I tatuaggi sulla pelle dell’attore sono tanti: sulle gambe, ha scelto di tatuarsi il grande Agostino Di Bartolomei, «icona senza tempo dell’universo giallorosso». Legame con la Capitale che emerge anche da altri disegni: «Quello che ritrae il Colosseo, sul bicipite. Credo di essere stato uno dei primi, a Roma: oggi va di moda. Me lo sono fatto incidere in tre tappe. Prima il monumento, poi il gladiatore, infine la scritta Spqr. È maestoso». Amendola ha poi dedicato il polpaccio sinistro al volto di De André, «tra i suoi artisti preferiti»: «Ho nel cuore i versi delle sue canzoni, tutte. Mi sono quasi sempre segnato addosso le cose che mi appartengono».

Le motivazioni

Il legame affettivo, la volontà di ricordare qualcuno o qualcosa, è una delle motivazioni principali che spinge le persone a tatuarsi. Da uno studio di Preply che ha analizzato la presenza dei tattoo sui social e nelle ricerche online, emerge infatti che la maggior parte delle scelte ricade sui nomi, con oltre 298mila hashtag su Instagram e oltre 2.6 milioni di ricerche l’anno su Google. Si scelgono, di solito, i nomi di persone care: un figlio, un partner, un genitore. Gli stessi motivi che portano, in alternativa, ad optare per le singole lettere, seconde sul podio. Al terzo posto in classifica troviamo invece le citazioni (87.400 post su Instagram e 896.640 ricerche l’anno su Google.

Le lingue dei tatuaggi

Importante è anche la lingua con la quale la frase o il testo vengono scritti: la prediletta dei tatuati (o aspiranti tali) è il giapponese, complice l’essenziale eleganza dei suoi tratti grafici (231.240 ricerche su Google ogni anno). Segue il cinese e, al terzo posto, l’arabo: una scelta forse condizionata dall’esempio di star famose come Selena Gomez, Angelina Jolie e Rihanna. Anche se, come esempio da emulare, stravince Ariana Grande: le ricerche su Google associate ai suoi tatuaggi sono un miliardo e 328 milioni.
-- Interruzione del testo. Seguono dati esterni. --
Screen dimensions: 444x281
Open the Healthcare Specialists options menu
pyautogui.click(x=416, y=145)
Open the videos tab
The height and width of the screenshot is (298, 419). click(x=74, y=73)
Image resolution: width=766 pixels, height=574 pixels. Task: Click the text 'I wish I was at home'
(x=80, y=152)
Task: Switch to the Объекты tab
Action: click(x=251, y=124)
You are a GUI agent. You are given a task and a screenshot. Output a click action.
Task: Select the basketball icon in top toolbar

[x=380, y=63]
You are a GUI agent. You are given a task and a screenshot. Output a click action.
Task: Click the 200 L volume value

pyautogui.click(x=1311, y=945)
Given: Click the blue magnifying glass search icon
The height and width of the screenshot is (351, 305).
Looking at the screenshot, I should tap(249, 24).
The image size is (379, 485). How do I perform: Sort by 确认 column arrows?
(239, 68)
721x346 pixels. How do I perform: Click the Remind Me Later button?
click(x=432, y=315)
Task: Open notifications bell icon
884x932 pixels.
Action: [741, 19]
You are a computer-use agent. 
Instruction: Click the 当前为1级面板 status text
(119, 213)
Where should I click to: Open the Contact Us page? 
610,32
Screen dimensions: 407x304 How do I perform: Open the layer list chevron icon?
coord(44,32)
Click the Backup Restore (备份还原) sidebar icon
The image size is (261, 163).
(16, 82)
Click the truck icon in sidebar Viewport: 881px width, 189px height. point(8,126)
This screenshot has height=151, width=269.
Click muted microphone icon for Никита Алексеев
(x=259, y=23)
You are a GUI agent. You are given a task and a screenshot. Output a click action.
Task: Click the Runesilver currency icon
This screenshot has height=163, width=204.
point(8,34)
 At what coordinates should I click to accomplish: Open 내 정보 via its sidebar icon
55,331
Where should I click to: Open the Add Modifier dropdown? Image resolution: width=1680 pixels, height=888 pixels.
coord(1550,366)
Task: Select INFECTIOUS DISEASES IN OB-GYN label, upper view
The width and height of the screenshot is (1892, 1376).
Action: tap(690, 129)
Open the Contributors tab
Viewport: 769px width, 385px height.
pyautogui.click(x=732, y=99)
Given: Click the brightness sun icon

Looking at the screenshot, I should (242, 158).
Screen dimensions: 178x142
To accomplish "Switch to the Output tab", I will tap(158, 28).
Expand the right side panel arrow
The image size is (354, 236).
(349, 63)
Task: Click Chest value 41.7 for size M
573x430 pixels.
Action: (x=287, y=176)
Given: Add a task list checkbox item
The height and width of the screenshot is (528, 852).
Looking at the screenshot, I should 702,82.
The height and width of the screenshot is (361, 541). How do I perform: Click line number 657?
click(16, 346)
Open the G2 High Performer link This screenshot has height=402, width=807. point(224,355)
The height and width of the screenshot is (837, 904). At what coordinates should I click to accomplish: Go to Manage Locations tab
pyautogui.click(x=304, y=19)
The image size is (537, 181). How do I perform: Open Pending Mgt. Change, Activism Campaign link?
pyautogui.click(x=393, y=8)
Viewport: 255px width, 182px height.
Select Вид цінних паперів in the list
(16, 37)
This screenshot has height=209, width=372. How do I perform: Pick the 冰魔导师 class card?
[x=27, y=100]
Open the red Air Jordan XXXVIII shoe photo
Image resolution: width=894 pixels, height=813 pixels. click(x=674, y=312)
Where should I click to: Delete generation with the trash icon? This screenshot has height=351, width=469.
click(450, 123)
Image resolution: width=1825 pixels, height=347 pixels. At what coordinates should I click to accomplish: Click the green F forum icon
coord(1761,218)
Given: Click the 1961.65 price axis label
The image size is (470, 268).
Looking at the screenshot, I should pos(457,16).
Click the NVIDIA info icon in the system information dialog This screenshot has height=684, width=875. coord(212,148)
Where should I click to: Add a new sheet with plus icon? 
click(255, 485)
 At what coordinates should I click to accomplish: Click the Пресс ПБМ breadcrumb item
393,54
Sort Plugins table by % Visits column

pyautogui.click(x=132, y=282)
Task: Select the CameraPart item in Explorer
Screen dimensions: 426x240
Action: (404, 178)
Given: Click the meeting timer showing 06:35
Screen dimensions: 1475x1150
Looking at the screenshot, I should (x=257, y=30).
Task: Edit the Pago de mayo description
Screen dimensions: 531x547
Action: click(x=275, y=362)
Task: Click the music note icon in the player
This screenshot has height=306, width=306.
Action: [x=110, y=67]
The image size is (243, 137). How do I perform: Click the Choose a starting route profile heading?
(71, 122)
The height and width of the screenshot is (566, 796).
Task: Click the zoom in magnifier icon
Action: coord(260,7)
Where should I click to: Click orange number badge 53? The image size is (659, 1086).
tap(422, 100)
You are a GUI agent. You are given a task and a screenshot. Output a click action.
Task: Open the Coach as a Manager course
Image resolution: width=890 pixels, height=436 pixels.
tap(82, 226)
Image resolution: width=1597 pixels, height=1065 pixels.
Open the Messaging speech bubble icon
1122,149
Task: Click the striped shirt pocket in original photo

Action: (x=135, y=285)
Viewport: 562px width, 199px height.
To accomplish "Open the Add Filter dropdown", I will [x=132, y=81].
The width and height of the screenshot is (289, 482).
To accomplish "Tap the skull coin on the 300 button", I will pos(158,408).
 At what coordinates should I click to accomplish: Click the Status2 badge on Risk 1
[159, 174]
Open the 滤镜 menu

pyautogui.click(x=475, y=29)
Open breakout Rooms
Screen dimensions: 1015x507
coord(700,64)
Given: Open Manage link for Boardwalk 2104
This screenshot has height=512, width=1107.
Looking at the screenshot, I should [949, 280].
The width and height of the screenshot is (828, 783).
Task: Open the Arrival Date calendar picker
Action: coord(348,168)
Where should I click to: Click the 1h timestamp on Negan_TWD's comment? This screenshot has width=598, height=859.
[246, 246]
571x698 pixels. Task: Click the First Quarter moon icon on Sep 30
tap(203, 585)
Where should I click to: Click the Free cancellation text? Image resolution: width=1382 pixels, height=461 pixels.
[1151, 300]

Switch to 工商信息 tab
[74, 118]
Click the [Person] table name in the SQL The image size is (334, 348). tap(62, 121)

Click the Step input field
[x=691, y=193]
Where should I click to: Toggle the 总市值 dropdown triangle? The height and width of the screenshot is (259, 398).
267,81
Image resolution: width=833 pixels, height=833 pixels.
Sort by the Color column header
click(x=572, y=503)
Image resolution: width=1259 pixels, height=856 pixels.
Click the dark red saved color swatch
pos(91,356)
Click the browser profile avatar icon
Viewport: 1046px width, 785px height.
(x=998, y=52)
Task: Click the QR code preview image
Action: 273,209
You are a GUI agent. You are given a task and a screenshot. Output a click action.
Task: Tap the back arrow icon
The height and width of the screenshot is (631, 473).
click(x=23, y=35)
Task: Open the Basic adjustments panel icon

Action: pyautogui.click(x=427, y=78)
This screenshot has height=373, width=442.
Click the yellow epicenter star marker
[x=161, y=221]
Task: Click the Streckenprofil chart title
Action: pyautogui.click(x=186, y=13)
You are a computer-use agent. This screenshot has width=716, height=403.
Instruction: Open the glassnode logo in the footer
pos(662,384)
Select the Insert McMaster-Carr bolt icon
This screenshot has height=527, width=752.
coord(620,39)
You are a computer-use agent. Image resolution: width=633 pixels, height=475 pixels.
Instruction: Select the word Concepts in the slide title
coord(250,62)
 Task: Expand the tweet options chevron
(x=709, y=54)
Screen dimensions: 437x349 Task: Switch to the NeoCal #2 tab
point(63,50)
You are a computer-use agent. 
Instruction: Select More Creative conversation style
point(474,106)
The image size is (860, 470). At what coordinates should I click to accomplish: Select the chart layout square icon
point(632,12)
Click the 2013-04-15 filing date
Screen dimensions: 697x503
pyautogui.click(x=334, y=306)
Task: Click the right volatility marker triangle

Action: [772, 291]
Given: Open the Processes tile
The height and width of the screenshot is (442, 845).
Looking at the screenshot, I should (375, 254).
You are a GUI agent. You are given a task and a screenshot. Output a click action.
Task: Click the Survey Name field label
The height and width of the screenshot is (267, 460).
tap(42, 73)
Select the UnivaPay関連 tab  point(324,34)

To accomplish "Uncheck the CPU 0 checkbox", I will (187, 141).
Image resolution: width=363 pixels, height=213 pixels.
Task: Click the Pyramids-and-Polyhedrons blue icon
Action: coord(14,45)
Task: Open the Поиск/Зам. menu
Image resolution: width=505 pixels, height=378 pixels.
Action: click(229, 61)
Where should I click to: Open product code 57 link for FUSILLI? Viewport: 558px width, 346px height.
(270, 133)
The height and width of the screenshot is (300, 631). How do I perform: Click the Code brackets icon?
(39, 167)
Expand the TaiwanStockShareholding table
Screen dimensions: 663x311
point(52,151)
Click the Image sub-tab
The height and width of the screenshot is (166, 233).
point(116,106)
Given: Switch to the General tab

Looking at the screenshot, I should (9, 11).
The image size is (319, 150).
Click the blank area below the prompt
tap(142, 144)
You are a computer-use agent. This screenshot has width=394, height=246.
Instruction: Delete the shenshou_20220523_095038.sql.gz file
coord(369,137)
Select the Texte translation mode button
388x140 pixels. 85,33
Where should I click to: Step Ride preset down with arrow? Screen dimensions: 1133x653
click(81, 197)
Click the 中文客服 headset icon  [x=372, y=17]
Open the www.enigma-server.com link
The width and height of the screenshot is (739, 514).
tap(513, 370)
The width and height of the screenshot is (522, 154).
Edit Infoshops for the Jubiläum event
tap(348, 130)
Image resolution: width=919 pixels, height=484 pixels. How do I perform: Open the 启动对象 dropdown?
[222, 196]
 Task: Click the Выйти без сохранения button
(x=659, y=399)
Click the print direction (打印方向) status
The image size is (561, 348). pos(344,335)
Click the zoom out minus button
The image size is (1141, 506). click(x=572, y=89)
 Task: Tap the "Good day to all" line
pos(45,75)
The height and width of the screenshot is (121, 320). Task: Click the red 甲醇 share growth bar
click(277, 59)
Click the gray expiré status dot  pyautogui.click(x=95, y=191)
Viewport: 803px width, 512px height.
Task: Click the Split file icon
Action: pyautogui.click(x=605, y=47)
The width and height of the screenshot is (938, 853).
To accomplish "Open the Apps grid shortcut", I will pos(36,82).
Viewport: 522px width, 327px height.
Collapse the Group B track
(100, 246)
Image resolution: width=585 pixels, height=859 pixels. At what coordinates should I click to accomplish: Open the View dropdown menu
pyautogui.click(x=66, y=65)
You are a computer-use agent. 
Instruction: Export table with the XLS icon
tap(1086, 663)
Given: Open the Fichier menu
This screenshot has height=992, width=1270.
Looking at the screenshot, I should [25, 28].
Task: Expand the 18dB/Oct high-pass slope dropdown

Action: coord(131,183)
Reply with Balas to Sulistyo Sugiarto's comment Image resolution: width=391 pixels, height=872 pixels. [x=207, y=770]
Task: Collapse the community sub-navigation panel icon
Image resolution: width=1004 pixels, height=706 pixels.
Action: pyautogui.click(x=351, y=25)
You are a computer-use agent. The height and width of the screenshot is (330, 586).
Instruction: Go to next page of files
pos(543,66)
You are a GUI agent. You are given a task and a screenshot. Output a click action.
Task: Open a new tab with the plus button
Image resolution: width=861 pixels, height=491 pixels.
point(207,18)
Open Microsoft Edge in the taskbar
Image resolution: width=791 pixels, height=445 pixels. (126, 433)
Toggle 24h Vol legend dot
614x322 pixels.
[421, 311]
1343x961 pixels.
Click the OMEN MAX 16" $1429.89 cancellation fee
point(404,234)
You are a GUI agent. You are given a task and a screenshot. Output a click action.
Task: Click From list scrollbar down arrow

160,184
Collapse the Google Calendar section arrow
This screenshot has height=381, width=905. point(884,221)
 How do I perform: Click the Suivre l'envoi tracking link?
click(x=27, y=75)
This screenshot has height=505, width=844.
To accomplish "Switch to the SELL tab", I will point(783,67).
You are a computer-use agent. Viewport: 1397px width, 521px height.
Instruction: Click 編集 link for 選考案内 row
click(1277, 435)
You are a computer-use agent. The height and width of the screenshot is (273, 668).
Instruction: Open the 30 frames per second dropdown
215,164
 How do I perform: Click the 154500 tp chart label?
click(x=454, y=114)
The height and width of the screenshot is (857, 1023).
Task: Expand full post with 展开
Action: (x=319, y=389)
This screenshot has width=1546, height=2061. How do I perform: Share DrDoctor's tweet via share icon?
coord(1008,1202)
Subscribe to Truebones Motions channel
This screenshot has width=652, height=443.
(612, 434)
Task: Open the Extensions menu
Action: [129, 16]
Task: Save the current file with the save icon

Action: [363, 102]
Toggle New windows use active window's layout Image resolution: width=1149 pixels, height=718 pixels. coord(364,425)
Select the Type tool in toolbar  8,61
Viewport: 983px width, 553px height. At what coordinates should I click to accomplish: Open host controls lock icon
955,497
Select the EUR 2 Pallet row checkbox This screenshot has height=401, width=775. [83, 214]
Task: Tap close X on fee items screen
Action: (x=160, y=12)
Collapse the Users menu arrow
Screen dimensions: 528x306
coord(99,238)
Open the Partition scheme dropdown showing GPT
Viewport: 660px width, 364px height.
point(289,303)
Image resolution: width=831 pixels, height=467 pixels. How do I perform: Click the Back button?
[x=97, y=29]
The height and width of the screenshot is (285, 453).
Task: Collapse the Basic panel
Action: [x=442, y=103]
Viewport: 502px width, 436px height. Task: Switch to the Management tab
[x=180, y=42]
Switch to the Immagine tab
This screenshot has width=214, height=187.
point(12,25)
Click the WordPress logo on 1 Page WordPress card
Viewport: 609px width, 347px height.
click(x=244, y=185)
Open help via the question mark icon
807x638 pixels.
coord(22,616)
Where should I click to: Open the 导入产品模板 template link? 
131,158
A onor del vero, tuttavia, il risultato potrebbe risentire dell’errore notato dai fan nel 2019, quando i fan si sono accorti di un errore nel suo tatuaggio in giapponese, tradotto erroneamente “shi-chirin”, vale a dire “piccola griglia per barbecue”. L’italiano si posiziona al nono posto, con 19.080 ricerche annuali in tutto il mondo. Ma cresce il persiano, con un aumento della domanda del 312% di anno in anno.